NBAドラフトで全体1位指名を受けてスパーズに加入したビクター・ウェンバニャマが、現地7月7日にラスベガスでのサマーリーグでデビューを果たす。

「初めてスパーズのジャージーを着てプレーするのが楽しみだよ」とウェンバニャマは言う。「僕がこれまでやってきたバスケとはルールが違って、新しく学ぶべきことは多いけど、サマーリーグはそのためにある。いきなり40分プレーすることはないにしても、ディフェンスではチームに模範を示し、オフェンスではプレーメーカーになろうと思う。僕にとって最高の選手は、最高のスタッツを残すんじゃなくチームメートの持ち味を引き出す選手のことなんだ」

7月に入ってNBAプレーヤーとしての最初の1週間は、取材に撮影、スポンサーの活動で忙しかった。「コート外でやらなきゃいけないことが多くてね。ようやくバスケに集中できてうれしいよ。チームのみんなには温かく迎えてもらった。コート内外でチームは良い雰囲気だと聞いていたけど、それを感じることができた」

スパーズの練習に加わってから、彼はプレッシャーを感じることなくバスケを楽しめていると言う。

デビュー戦の前日、スパーズが練習場としている高校の体育館には多くの選手が来ていた。ケルドン・ジョンソン、デビン・バッセル、ジェレミー・ソーハン、ダグ・マクダーモットにザック・コリンズ、サンドロ・マムケラシュビリといった面々がラスベガスまで足を運び、チーム練習に参加した。

「彼らは純粋に僕ら若手をサポートするために来てくれた。みんな自分がプレーしないのは分かっていて、サンアントニオでトレーニングすることもできたのに、ここまで来てくれた。
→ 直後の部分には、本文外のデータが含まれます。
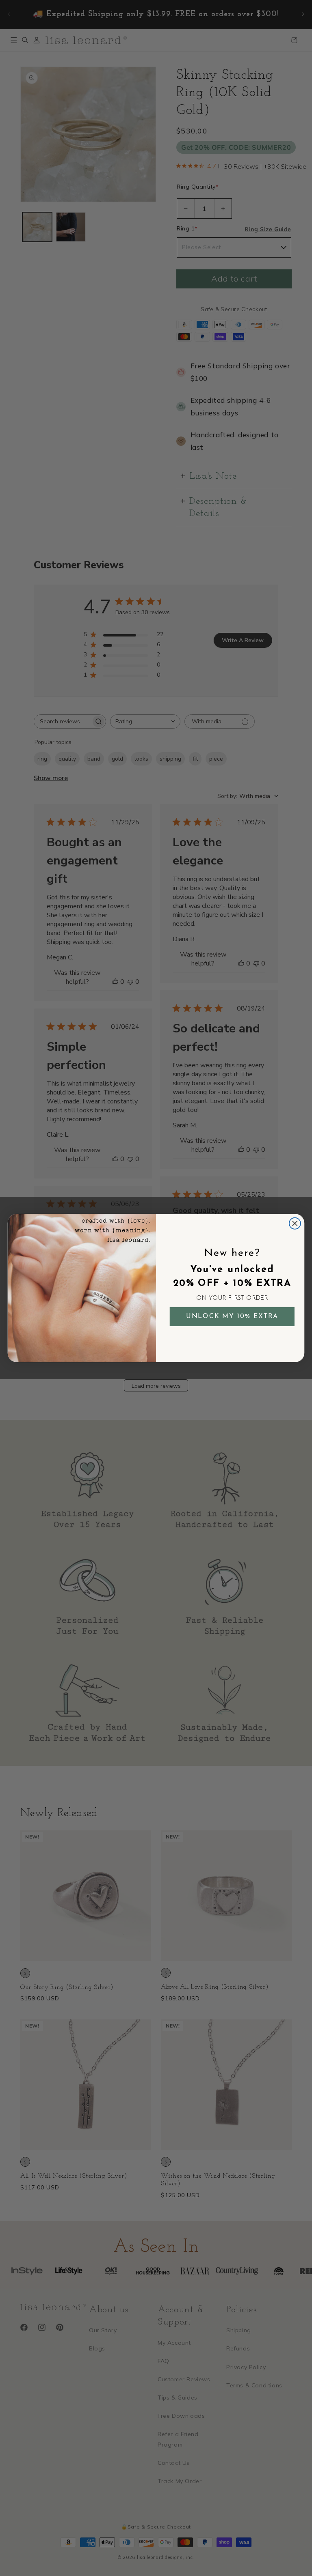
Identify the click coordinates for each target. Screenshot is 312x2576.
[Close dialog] (295, 1223)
本当に献身的だよ」と彼は言うが、これもウェンバニャマ効果だろう。

ここまで彼にとって少々拍子抜けなのは、厳しい練習で知られるグレッグ・ポポビッチにカミナリを落とされる覚悟で来たのだが、サマーリーグではチームの指揮をアシスタントコーチに任せ、コーチ・ポップは様子見を決め込んでいるため、怒鳴られることも説教されることもない。
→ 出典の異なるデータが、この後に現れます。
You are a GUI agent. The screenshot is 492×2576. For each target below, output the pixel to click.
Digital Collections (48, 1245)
「もう少し早く、厳しいことを言われると思っていた。でも、覚悟はしておかなきゃね」とウェンバニャマは言う。「ただ、僕にたくさん言葉を掛けてくれて、いろいろと気を配ってくれているのが分かる。すごく存在感のある人だし、僕としては居心地が良いよ」

ウェンバニャマにとってのサマーリーグはNBAの予行演習で、他の選手のように契約やプレータイムを勝ち取るためにプレーする必要はない。世界中の注目を集めるプレッシャーはあるだろうが、それは彼には慣れたこと。今回はプレーを楽しみ、人々の期待に応えるつもりだ。